Exercise aim
Report how many lines in the records below contain the string "point", treating uppercase and lowercase as different, and give only the number.

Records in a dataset
------------
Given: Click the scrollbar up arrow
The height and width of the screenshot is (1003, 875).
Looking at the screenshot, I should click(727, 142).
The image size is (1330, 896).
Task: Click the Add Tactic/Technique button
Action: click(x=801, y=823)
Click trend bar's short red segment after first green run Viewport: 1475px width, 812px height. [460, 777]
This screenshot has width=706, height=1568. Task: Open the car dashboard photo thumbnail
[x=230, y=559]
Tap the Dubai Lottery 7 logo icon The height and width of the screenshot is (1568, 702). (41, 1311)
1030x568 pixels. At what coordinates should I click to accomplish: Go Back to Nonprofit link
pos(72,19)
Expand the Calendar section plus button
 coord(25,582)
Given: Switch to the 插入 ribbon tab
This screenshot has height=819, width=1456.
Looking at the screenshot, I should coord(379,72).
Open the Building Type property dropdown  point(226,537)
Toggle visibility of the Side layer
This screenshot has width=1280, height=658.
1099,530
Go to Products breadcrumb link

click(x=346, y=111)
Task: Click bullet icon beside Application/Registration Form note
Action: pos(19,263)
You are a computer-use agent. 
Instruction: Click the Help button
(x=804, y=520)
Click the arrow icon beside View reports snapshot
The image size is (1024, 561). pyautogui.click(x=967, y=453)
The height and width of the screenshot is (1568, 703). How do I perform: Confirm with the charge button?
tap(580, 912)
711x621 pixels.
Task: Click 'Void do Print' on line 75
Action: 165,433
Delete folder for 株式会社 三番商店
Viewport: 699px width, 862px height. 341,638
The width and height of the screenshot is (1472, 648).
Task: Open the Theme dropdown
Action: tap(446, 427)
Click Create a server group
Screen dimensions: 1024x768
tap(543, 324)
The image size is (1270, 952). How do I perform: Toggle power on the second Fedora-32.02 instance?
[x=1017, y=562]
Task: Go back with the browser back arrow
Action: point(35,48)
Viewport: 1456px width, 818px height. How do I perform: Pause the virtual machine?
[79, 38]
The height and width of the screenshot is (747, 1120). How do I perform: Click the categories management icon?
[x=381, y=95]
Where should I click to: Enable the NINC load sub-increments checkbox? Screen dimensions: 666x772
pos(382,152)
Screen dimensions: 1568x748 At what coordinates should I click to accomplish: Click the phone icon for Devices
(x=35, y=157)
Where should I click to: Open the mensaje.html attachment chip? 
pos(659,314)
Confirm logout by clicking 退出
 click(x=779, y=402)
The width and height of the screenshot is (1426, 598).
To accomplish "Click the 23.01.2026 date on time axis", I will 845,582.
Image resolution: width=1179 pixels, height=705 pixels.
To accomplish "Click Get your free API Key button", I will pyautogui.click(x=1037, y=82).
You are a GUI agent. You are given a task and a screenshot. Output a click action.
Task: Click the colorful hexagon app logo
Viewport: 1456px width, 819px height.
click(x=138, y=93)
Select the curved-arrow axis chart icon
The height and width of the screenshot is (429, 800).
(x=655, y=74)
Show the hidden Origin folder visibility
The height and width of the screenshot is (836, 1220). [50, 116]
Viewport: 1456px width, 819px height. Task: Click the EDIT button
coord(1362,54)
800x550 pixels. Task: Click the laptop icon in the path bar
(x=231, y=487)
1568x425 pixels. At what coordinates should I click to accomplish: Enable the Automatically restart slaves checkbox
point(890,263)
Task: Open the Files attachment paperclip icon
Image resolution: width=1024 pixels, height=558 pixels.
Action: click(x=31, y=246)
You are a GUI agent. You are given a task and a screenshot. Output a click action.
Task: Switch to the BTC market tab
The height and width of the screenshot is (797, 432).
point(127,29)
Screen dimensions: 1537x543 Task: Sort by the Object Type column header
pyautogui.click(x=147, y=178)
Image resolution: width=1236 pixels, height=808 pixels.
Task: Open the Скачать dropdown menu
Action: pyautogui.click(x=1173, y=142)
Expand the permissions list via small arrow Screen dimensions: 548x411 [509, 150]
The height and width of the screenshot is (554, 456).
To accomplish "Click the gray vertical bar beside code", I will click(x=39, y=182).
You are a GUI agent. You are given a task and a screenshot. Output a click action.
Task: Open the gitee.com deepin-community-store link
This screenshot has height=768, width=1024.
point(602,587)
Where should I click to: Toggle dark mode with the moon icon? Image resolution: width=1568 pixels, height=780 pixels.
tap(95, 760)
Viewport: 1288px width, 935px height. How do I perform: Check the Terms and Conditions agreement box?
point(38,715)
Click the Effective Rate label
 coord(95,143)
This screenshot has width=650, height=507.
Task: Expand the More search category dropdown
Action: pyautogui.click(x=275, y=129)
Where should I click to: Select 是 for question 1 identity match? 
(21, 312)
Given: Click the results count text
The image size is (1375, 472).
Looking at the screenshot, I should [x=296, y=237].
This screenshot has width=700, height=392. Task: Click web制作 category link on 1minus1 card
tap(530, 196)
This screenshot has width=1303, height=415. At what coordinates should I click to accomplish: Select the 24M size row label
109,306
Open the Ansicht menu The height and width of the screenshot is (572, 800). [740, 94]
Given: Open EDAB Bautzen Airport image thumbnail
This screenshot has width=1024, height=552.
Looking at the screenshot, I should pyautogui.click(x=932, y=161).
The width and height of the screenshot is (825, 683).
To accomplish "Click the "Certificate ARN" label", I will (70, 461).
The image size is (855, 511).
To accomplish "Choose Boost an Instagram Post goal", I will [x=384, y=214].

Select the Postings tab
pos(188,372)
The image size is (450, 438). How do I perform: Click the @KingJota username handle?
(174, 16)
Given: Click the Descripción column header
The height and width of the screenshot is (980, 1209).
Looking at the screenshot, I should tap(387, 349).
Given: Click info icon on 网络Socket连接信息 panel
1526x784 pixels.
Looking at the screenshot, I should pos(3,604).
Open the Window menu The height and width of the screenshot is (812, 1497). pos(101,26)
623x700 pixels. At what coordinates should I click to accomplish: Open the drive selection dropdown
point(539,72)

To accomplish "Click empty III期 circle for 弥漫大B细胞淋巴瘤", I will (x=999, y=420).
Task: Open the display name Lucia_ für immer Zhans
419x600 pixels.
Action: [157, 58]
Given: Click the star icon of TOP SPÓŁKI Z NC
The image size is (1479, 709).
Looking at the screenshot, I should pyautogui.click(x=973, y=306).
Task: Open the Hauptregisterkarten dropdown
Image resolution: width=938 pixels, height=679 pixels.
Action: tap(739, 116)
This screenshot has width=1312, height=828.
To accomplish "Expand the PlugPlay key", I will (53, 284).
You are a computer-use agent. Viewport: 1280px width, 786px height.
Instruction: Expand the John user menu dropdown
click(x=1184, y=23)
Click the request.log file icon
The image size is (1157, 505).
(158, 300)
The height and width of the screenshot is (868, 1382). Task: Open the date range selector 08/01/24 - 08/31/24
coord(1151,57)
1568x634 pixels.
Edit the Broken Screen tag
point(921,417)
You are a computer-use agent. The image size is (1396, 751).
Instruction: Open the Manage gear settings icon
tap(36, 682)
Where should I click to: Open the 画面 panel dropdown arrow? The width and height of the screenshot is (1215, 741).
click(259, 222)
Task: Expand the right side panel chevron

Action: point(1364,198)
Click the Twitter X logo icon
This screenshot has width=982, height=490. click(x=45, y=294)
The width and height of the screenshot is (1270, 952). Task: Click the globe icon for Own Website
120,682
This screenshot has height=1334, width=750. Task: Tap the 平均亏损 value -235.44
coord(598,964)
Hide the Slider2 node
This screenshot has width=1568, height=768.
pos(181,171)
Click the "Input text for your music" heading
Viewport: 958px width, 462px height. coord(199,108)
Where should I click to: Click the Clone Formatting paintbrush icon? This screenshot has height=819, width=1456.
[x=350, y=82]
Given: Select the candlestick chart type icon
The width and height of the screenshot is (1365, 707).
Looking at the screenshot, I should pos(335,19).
------------
Result of the exercise
9